La primera vez que estuvimos aquí, este era un establecimiento de cuatro estrellas, con pasillos brillantemente iluminados, ascensores que funcionaban, e incluso servicio de habitaciones. Ahora el ascensor llevaba tres años fuera de servicio, y cuando las bombillas de los pasillos se fundieron nadie se molestó en cambiarlas. Abrí la puerta de las escaleras de un empujón; algunas figuras se encogieron en la oscuridad, gruñendo sin ganas. Pasándolas de largo comencé a subir las escaleras, con el sonido de la basura crujiendo bajo mis pies.
Para cuando llegué al séptimo piso estaba sin aliento; nada sorprendente, la verdad. Ya no soy un hombre joven. A veces me pregunto por qué el hotel había pasado de moda tan rápidamente. No podía ser sólo porque alguien había muerto aquí; después de todo, la gente se muere en sus habitaciones de hotel continuamente. A lo mejor era la manera en que ella murió; quizá el horror de sus últimos momentos era tan profundo que impregnaba cada piso y cada pasillo. Quizá los inquilinos durmientes en viaje de negocios y las familias de vacaciones se despertaban exactamente a la una y cuarenta y cinco minutos de la madrugada, con el corazón latiendo salvajemente y las sábanas cubiertas de sudor. Quizá no era más que la nueva carretera, más convenientemente localizada, que había cortado toda esta sección de la ciudad de las rutas turísticas.
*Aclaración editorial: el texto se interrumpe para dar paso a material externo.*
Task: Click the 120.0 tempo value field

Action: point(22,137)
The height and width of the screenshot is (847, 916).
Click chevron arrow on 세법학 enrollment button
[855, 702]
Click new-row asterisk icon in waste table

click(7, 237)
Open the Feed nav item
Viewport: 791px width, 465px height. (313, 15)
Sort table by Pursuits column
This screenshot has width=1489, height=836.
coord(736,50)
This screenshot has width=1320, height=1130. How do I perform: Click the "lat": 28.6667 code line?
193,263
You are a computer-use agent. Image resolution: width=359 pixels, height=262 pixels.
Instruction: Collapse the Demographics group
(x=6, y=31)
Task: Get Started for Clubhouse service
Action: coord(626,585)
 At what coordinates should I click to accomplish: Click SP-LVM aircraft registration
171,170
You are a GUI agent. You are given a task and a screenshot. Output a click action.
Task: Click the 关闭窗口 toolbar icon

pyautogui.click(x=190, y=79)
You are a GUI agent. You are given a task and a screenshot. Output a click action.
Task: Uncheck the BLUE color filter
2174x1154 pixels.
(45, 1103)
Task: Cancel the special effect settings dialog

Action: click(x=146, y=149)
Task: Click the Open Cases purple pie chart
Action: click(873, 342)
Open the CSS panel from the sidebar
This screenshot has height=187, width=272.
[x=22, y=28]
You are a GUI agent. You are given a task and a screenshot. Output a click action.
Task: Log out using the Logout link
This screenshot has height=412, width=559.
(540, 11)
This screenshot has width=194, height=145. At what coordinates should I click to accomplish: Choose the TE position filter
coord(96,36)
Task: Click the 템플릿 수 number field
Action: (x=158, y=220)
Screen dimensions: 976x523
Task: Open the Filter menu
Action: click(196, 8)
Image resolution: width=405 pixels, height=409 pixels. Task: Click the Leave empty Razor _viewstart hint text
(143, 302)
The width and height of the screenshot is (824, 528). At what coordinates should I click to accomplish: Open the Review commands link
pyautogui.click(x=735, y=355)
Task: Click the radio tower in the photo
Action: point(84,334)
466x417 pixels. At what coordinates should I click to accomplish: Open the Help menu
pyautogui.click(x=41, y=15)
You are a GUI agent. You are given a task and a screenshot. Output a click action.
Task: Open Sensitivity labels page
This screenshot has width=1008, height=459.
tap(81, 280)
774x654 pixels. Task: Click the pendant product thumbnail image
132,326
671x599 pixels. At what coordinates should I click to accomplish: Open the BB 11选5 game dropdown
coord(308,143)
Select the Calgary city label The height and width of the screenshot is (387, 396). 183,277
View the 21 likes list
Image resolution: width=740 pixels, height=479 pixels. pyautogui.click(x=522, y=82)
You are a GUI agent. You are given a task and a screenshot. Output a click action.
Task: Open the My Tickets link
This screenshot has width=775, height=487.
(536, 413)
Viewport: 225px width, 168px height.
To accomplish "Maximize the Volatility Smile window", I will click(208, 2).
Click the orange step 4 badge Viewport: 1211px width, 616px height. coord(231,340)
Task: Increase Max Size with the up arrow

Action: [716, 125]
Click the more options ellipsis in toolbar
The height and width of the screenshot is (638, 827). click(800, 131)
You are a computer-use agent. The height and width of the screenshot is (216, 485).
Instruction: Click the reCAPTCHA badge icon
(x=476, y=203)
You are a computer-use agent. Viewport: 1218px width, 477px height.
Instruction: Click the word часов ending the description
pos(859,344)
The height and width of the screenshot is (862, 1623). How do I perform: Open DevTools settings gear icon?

El sonido que la puerta de las escaleras del séptimo piso hizo al abrirse era alto y agudo como un chillido de mujer. Recorrí el pasillo con el ceño fruncido, escuchando el goteo constante de las goteras del techo. Encontré la puerta que tan bien conocía y metí la llave en la cerradura. Por un momento permanecí allí, contemplando la habitación oscura y vacía, desgarrado entre el instinto que me impulsaba a huir y las promesas que había jurado cumplir. Esto, como las discusiones con el conserje, es otro de mis rituales.
Dejé las luces apagadas; conocía el camino demasiado bien. Cerrando la puerta detrás de mí, crucé la habitación y me senté en la cama mohosa. Era un poco ridículo que tras toda una década todavía temblaba al llegar este momento. Durante un rato me quedé mirando a las sombras, con la mirada perdida en la oscuridad. Luego cerré los ojos y repasé en mi cabeza las imágenes de cerraduras rotas, precintos policiales y sangre reseca.
Sentí un escalofrío recorriendo mi columna. Casi podía imaginarla arrodillándose en la cama detrás de mí, sus largos brazos abrazándose alrededor de mi pecho.
"Te echo de menos." Mi voz era solemne pero cargada de incertidumbre. De todos los rituales que seguía en este terrible aniversario, este era el más importante. "Ojalá hubiese vuelto antes. Ojalá hubiese estado aquí. Ojalá..."
Su voz sale de la oscuridad, un susurro en el oído. "Lo sé."